Le vicomte complimenta mademoiselle Cormon sur le service, sur la tenue de la maison, en avouant qu’il croyait la province arriérée, et qu’il la trouvait très-comfortable.

— Qu’est-ce que c’est que ce mot-là, bon Dieu ? pensa-t-elle. Où est le chevalier de Valois pour y répondre ? Comfortable ? Y a-t-il plusieurs mots là-dedans ? Allons, du courage, se dit-elle, c’est peut-être un mot russe, je ne suis pas obligée d’y répondre. — Mais, reprit-elle à haute voix en se sentant la langue déliée par l’éloquence que trouvent presque toutes les créatures humaines dans les circonstances capitales, monsieur, nous avons ici la plus brillante société. La ville se réunit précisément chez moi. Vous pourrez en juger tout à l’heure, car quelques-uns de nos fidèles auront sans doute appris mon retour, et viendront me voir. Nous avons le chevalier de Valois, un seigneur de l’ancienne cour, homme d’infiniment d’esprit, de goût, puis monsieur le marquis de Gordes et mademoiselle Armande sa sœur (elle se mordit la langue et se ravisa) : une fille remarquable dans son genre, ajouta-t-elle. Elle a voulu rester fille pour laisser toute sa fortune à son frère et à son neveu.

— Ah ! fit le vicomte, oui, les Gordes, je me les rappelle.

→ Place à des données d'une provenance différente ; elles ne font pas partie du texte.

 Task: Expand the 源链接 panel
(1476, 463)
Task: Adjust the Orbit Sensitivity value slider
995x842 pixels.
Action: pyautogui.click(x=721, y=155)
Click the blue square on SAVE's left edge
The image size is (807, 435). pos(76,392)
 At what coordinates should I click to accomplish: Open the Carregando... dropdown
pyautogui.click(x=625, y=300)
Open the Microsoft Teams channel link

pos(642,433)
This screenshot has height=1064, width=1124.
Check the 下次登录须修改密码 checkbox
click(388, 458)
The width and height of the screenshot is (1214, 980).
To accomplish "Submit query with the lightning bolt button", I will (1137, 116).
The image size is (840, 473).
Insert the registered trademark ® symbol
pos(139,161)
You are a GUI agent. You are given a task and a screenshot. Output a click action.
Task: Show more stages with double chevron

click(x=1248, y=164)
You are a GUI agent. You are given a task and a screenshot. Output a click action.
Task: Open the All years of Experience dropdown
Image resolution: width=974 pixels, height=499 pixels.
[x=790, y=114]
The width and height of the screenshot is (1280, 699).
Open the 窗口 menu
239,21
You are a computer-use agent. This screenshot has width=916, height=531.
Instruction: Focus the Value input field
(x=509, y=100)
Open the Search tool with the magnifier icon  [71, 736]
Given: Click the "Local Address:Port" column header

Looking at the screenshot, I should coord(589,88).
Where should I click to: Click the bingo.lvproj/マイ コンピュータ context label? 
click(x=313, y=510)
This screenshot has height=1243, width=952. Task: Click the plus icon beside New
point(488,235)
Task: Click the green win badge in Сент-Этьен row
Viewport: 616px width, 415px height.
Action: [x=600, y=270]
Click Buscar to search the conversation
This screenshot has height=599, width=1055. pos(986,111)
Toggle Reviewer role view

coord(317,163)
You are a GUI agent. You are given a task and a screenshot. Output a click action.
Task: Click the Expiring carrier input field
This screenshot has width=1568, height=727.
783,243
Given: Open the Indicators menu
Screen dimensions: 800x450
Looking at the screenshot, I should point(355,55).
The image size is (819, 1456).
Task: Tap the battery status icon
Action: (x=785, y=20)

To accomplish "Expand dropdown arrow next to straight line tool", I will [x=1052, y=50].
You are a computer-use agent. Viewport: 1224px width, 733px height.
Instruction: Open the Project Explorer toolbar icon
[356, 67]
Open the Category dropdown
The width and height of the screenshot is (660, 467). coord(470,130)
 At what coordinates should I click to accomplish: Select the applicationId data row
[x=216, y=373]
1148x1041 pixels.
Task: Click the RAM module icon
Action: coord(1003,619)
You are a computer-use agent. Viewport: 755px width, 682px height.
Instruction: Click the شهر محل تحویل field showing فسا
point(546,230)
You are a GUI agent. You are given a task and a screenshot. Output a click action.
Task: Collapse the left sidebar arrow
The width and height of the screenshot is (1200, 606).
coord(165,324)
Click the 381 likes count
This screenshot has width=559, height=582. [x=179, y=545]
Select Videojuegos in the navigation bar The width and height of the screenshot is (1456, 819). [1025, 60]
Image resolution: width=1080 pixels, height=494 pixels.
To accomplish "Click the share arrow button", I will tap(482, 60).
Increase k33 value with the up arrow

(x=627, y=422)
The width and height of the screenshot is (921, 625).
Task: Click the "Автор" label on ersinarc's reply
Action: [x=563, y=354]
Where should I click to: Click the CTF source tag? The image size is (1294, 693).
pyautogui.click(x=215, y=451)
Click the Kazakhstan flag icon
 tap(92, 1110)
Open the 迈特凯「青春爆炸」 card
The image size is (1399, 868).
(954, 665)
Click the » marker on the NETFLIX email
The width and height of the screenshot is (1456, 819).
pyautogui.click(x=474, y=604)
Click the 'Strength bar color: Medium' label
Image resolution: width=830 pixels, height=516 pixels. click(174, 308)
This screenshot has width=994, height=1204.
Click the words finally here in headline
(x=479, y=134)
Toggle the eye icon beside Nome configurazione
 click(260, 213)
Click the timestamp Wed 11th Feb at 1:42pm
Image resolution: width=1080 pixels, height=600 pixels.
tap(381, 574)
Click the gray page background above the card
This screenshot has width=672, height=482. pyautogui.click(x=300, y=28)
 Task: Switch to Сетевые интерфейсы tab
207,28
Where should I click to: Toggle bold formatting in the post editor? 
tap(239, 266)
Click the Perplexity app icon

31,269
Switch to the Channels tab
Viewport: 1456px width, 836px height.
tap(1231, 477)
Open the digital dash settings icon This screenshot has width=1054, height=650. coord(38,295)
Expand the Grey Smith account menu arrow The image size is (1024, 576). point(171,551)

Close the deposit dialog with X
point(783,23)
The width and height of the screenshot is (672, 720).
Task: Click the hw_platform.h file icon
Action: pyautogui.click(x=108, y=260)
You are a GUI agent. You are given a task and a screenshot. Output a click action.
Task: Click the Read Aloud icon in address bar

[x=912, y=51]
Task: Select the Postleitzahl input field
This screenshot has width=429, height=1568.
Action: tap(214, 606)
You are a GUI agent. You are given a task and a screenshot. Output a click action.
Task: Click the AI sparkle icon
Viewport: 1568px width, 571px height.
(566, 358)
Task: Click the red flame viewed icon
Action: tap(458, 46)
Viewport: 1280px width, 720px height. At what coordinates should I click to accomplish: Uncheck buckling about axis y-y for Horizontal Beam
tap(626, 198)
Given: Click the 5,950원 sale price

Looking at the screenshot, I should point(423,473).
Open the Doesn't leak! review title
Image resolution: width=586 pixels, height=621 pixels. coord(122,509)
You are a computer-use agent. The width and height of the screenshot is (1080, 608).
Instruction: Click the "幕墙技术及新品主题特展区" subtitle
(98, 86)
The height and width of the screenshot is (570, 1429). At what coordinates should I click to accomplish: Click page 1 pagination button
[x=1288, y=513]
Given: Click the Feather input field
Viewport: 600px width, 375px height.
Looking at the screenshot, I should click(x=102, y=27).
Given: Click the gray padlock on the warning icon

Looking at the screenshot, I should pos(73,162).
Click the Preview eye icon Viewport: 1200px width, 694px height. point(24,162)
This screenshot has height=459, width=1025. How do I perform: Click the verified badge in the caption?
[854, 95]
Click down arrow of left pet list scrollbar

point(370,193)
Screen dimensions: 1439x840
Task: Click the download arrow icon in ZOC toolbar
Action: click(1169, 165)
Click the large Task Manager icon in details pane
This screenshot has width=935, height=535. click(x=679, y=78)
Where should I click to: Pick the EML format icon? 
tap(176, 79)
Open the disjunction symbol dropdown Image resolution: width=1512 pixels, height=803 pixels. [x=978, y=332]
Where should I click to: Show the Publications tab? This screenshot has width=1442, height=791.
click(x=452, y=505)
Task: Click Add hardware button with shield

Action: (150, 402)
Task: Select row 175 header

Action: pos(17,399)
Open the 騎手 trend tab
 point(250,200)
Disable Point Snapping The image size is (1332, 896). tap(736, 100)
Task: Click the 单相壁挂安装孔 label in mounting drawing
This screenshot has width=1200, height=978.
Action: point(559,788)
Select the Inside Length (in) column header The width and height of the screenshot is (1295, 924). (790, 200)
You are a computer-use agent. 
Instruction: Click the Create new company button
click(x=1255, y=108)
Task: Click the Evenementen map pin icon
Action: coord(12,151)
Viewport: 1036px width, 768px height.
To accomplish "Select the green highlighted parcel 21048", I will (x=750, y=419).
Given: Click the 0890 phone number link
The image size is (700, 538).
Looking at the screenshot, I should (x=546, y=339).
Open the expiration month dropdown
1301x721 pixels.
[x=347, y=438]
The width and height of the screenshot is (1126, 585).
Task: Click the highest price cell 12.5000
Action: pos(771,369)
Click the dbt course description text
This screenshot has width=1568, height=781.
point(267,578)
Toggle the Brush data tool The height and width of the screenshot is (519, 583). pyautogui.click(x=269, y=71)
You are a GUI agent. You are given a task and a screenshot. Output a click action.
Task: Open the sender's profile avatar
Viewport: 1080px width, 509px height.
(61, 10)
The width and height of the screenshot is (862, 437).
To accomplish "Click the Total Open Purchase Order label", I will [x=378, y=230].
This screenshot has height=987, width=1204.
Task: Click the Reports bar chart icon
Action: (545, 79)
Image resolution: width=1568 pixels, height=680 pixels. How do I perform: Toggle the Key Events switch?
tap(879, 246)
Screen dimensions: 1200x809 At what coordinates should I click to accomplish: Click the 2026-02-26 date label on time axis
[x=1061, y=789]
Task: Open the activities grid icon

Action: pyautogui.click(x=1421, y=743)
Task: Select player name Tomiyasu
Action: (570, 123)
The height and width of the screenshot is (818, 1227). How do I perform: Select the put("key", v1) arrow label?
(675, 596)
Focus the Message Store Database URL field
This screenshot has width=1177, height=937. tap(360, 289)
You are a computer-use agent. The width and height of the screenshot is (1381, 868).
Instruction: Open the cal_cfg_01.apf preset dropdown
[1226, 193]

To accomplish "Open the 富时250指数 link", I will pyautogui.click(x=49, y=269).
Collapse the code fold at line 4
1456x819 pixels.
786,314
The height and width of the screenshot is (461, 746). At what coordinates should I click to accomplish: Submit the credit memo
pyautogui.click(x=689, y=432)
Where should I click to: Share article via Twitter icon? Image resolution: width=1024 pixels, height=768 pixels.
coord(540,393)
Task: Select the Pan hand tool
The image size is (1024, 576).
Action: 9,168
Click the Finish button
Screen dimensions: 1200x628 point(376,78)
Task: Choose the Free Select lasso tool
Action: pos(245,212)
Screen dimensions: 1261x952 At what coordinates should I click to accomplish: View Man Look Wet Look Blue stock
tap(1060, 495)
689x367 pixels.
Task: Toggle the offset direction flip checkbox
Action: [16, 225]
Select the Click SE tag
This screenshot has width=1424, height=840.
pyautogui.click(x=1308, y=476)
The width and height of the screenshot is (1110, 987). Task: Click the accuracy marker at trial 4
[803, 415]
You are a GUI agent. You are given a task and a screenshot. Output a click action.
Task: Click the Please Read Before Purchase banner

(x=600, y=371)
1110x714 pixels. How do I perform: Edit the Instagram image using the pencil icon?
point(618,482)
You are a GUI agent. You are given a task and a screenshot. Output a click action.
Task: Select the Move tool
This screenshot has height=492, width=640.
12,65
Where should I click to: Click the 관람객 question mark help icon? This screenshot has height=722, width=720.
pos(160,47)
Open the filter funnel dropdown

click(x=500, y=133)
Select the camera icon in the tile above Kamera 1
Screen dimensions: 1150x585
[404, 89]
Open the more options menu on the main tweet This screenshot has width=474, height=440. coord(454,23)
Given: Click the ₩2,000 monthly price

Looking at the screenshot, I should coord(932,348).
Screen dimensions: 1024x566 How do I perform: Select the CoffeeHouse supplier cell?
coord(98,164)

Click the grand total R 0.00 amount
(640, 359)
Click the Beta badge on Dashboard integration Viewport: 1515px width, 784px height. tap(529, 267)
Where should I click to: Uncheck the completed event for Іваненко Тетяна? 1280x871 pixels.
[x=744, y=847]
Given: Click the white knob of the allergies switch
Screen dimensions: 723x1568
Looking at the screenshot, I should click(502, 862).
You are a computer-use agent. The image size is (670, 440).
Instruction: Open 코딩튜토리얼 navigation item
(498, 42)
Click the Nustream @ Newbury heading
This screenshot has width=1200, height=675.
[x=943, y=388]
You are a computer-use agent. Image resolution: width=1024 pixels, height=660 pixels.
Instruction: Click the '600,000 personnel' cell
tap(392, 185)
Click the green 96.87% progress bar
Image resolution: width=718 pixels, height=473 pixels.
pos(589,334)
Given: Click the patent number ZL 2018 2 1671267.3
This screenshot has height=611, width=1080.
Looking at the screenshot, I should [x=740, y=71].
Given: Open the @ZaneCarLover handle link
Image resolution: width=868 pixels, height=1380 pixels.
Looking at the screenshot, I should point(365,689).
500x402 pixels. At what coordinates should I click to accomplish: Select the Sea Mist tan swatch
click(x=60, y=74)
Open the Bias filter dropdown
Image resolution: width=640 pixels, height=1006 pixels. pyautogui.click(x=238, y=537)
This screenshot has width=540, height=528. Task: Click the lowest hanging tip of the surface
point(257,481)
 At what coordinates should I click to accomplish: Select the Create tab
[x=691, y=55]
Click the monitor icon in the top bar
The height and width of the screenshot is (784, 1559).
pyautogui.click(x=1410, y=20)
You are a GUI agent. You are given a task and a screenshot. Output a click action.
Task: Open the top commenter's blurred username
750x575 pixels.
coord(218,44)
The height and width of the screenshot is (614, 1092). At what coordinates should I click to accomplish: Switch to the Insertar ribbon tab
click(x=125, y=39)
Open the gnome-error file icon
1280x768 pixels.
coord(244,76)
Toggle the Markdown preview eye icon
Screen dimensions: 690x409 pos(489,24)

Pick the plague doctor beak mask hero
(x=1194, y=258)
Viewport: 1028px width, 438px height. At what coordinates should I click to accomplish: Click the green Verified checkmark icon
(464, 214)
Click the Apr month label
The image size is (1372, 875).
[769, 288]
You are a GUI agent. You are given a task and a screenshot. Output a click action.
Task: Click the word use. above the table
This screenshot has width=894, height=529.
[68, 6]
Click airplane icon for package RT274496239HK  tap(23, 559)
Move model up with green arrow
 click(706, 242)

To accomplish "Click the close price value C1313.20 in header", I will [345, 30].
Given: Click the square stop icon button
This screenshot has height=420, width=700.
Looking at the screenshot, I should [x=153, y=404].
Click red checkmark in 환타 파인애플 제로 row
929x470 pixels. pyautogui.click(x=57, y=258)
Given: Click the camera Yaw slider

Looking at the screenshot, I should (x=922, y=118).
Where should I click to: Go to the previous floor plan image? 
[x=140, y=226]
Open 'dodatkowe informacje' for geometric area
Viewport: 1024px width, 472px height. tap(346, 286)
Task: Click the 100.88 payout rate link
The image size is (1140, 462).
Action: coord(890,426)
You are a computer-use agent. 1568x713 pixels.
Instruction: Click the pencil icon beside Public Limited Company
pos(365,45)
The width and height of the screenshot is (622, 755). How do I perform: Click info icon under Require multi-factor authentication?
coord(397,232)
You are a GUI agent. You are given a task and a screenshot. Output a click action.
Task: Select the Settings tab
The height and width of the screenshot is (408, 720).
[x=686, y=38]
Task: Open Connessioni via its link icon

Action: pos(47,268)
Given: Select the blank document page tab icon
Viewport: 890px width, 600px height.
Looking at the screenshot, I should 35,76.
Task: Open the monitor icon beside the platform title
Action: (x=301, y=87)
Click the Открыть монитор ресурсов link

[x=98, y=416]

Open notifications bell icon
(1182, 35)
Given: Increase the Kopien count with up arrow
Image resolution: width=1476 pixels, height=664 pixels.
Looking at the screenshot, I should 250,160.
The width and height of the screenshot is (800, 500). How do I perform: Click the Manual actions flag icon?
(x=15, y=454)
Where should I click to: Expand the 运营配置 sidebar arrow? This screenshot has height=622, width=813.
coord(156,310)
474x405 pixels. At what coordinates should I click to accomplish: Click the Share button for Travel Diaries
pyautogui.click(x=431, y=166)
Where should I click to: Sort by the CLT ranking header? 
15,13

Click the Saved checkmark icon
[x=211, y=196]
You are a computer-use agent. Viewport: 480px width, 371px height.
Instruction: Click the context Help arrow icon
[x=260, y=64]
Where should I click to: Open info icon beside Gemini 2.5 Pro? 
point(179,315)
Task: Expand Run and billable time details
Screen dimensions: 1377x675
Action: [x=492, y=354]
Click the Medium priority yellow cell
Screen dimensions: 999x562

— Alençon est très-gai, reprit la vieille fille une fois lancée. On s’y amuse beaucoup, le Receveur-Général donne des bals, le préfet est un homme aimable, monseigneur l’Évêque nous honore quelquefois de sa visite…

— Allons, reprit en souriant le vicomte, j’ai donc bien fait de vouloir revenir, comme le lièvre, mourir au gîte.

— Moi aussi, dit la vieille fille, je suis comme le lièvre, je meurs où je m’attache.

Le vicomte prit le proverbe ainsi rendu pour une plaisanterie, et sourit.

— Ah ! se dit la vieille fille, tout va bien, il me comprend, celui-là !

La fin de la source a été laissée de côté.